Le secrétaire d’Etat britannique au Logement Robert Jenrick a reconnu avoir rencontré un milliardaire israélien de l’industrie minière à l’époque où il supervisait une demande d’aide gouvernementale émanant d’une entreprise rivale, mais il a indiqué qu’Idan Ofer était un ami de sa famille et que les deux hommes avaient parlé de véhicules électriques, a fait savoir samedi The Guardian.
Jenrick est actuellement sommé par les députés de l’opposition d’expliquer ce qu’il avait fait – et quand – pour se retirer d’un groupe qui était chargé de réfléchir sur une requête de soutien financier qui avait été soumise par la firme britannique Sirius Minerals en 2018 et 2019 – à un moment où il avait aussi rencontré Ofer.
Au début de la semaine dernière, le journal The Guardian avait révélé la rencontre, au Trésor, avec Ofer qui, aux côtés de son frère, est actionnaire majoritaire au sein d’Israel Corporation.
Israel Corporation est propriétaire d’une filiale, Cleveland Potash, une firme rivale de Sirius Minerals dans l’industrie minière dont le siège se trouve également en Grande-Bretagne.
Au moment de la réunion, Jenrick était secrétaire des Finances au Trésor et il supervisait la demande de Sirius Minerals, avait indiqué le journal.

« Quand il était secrétaire des Finances, M. Jenrick a rencontré un certain nombre d’actionnaires pour discuter de véhicules électriques et de technologies de point de charge », a déclaré un porte-parole de Jenrick, vendredi, selon le Guardian. « Ce qui a compris également un entretien avec M. Ofer, qui a une expérience substantielle dans cette industrie ».
« M. Jenrick s’est retiré du groupe de réflexion chargé des problèmes rencontrés par Sirius Minerals », a ajouté le porte-parole.

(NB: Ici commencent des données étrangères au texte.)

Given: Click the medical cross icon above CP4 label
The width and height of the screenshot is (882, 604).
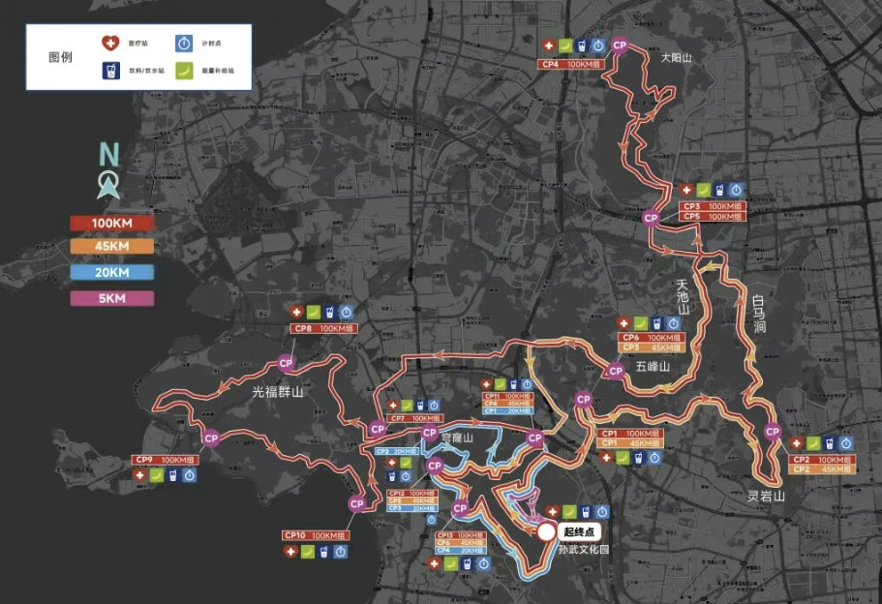Looking at the screenshot, I should pos(548,45).
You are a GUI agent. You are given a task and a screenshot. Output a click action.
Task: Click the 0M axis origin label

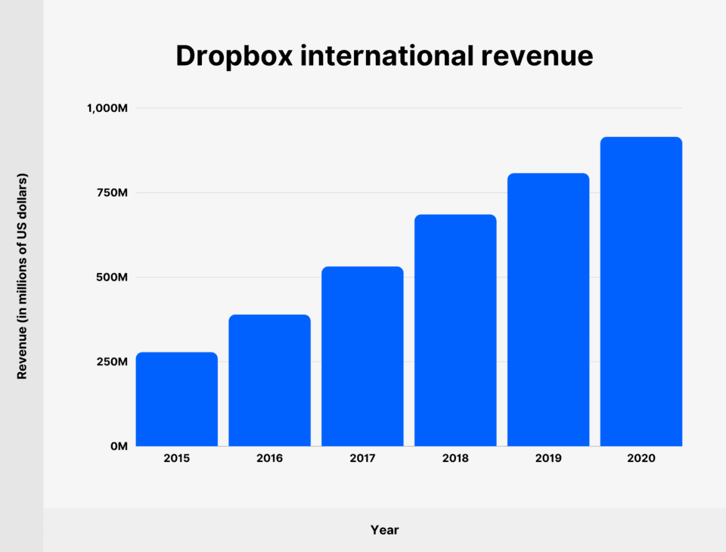point(119,445)
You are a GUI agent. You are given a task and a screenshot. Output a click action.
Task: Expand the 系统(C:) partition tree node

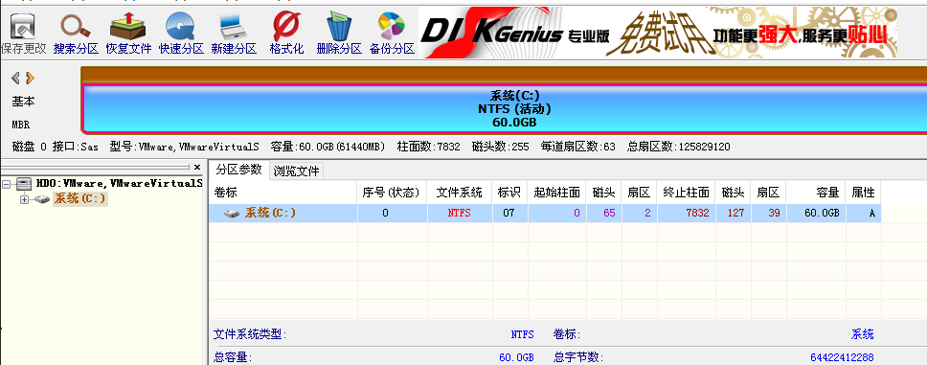click(24, 199)
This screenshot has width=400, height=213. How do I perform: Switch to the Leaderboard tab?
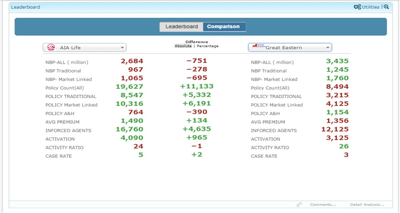point(181,27)
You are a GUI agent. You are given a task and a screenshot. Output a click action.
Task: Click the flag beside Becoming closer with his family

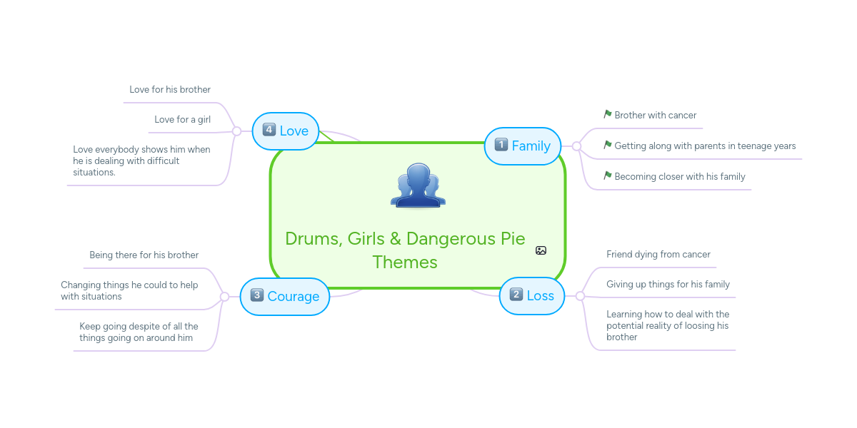[608, 176]
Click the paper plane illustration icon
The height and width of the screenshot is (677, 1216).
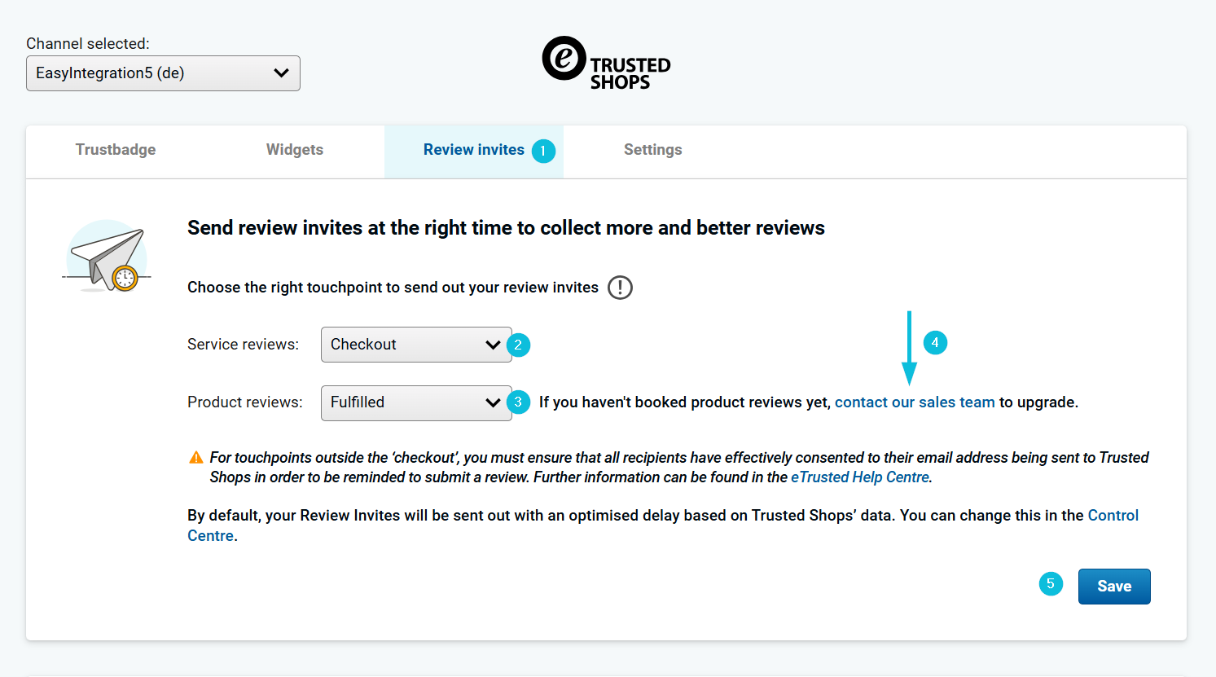(x=108, y=257)
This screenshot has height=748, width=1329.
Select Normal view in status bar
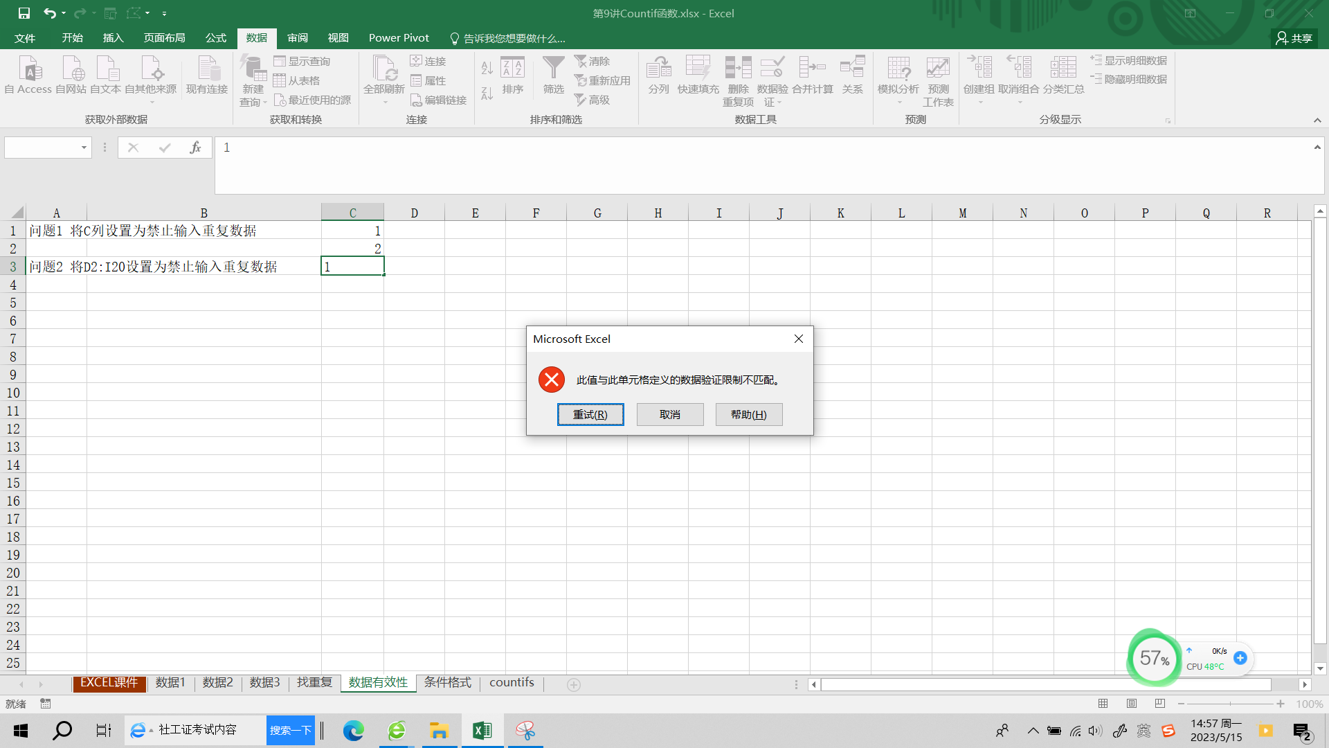(1103, 704)
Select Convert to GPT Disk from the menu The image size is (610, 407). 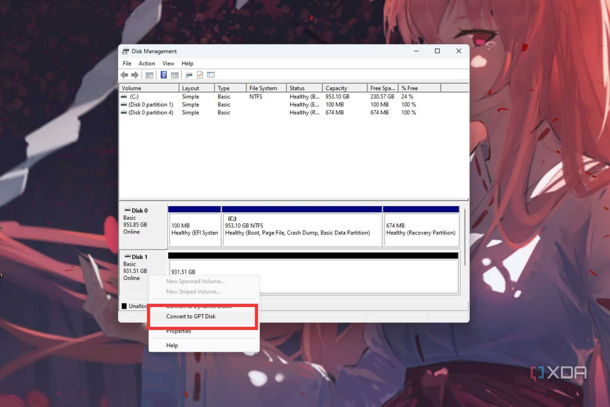(x=190, y=316)
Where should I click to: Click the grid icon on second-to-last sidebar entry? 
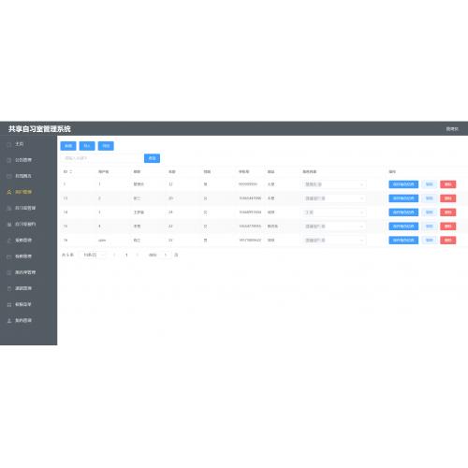click(x=9, y=304)
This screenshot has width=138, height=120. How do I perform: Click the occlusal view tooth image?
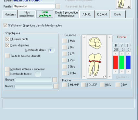[95, 43]
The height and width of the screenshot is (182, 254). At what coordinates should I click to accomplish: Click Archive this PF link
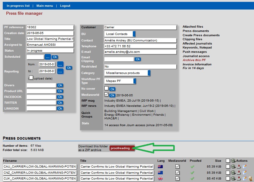click(194, 60)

« Et il l’a fait avant même que des décisions ministérielles soient prises à ce sujet – des décisions qui sont intervenues après son départ du Trésor de sa majesté, quoi qu’il en soit », a continué le porte-parole. « M. Ofer est un ami de sa famille. M. Jenrick avait évoqué la question avec des responsables du Trésor et il s’est retiré volontairement sur leur conseil ».
Le porte-parole n’a pas précisé quand Jenrick s’était retiré et le Guardian a fait savoir qu’il avait pris cette décision au moins six mois après sa rencontre avec Ofer. Jenrick avait remis le dossier à la secrétaire d’Etat pour le commerce international, Liz Truss, au début de l’année 2019.
Le député Travailliste de l’opposition Steve Reed, qui est également secrétaire des Communautés au sein du cabinet fantôme, a déclaré que « M. Jenrick doit nous dire aujourd’hui s’il avait fait état des relations amicales qui l’unissaient à M. Ofer avant leur rencontre et nous expliquer pourquoi il ne s’est pas immédiatement retiré, et quelles ont été ses conversations avec M. Ofer ».
« Il est temps de faire preuve d’honnêteté », a continué Reed, selon le journal. « M. Jenrick doit se présenter devant la chambre des Communes pour expliquer très exactement ce qu’il a fait, l’opinion publique s’inquiétant dorénavant qu’une nouvelle ère de corruption ait commencé pour de bon ».
La semaine dernière, Ofer a dit à The Guardian qu’il avait rencontré Jenrick pour parler du « climat d’affaires post-Brexit ». Ofer a déclaré qu’il ne se souvenait pas s’ils avaient parlé du projet Sirius, mais il a noté que même si cela avait été le cas, cela avait été « bref ».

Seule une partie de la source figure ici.